Der Osten währt am längsten: Die Skeptiker und die Patenbrigade: Wolff versuchen ihn jedenfalls am Leben zu erhalten

Was vom Osten übrig blieb, außer Rammstein natürlich, das sind: einerseits die alten Helden, die sich mühen, die Ideen von früher in die Moderne herüber zu retten. Und die alte Ikonografie, die vom Nachwuchs in neuen Zusammenhängen wieder verwendet wird.

Wobei die Helden oft eher Überlebende sind. So wie Eugen Balanskat, der 2006 wieder einmal ein paar neue Menschen gefunden hat, die seinen überschnappenden Gesang mit hysterischem Punkrock unterfüttern wollen, und deshalb Die Skeptiker nach sechsjähriger Pause in ihrer geschätzten 94. Besetzung reformierte. Ab 1986 sang er gegen die DDR an, nun halt gegen das neue Deutschland. Einen großen Unterschied macht das auf „Fressen und Moral“, dem ersten Album seit elf Jahren, nicht. „Es gibt ein Gerechtigkeitsproblem“, diagnostiziert Balanskat, und erstaunlicherweise kann man diesen Satz sogar singen. Im Weiteren wird fleißig eingehauen auf diesen Staat, der „auf dem rechten Auge blind“ ist und in dem sich Faschisten tummeln, wird die soziale Kälte beklagt und der „Aufruhr“ propagiert.
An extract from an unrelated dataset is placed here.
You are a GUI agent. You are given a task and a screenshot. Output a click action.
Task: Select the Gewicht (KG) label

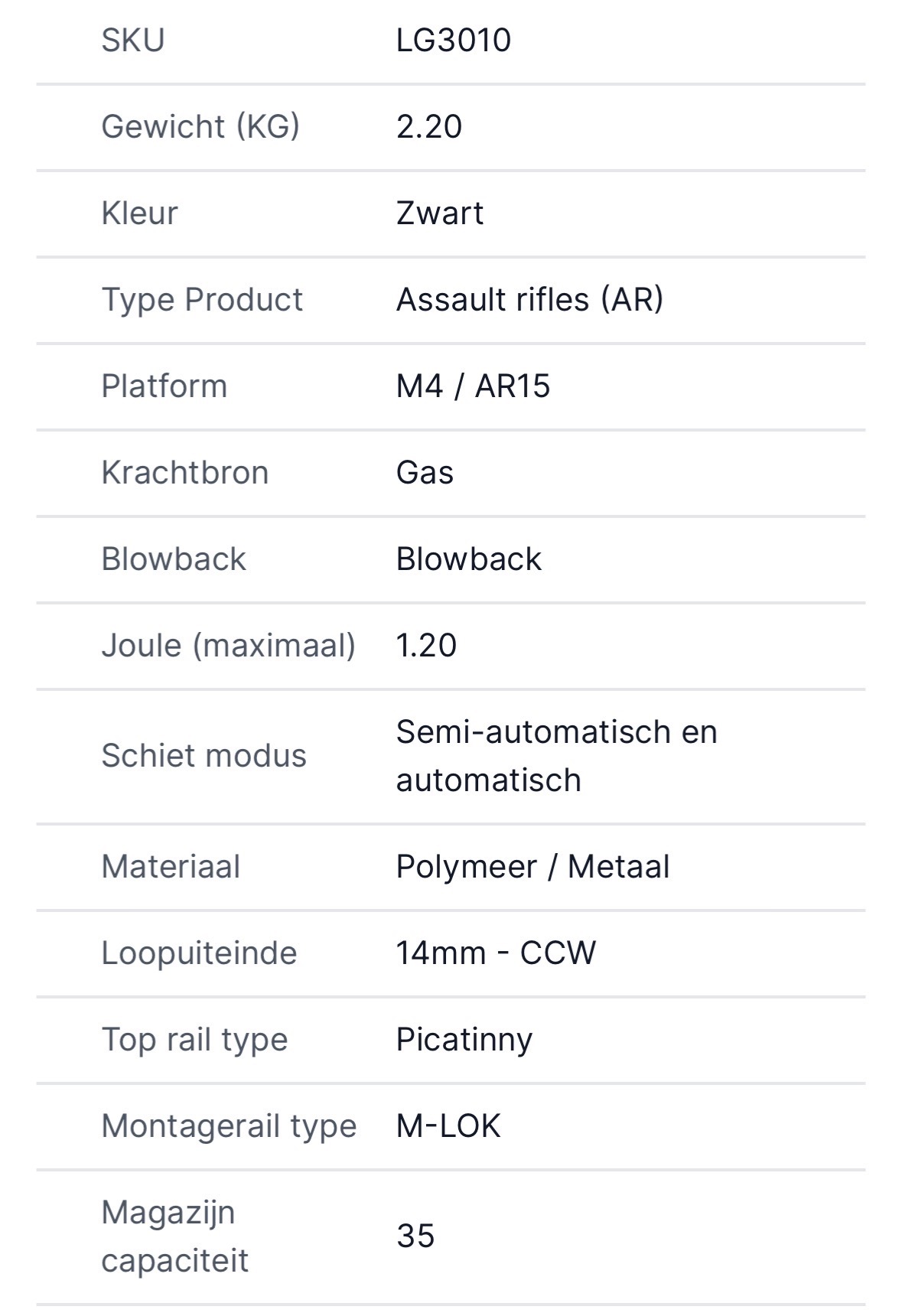[x=200, y=127]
Das alles hört sich so alarmiert an wie eine Luftschutzübung und ist sicherlich ehrenwert und verdient, und einer muss es ja sagen. Es mag natürlich auch ein bisserl altbacken sein, aber eins muss man Balanskat immerhin zugute halten: Der Mann ist wütend. Und er hat ja auch recht.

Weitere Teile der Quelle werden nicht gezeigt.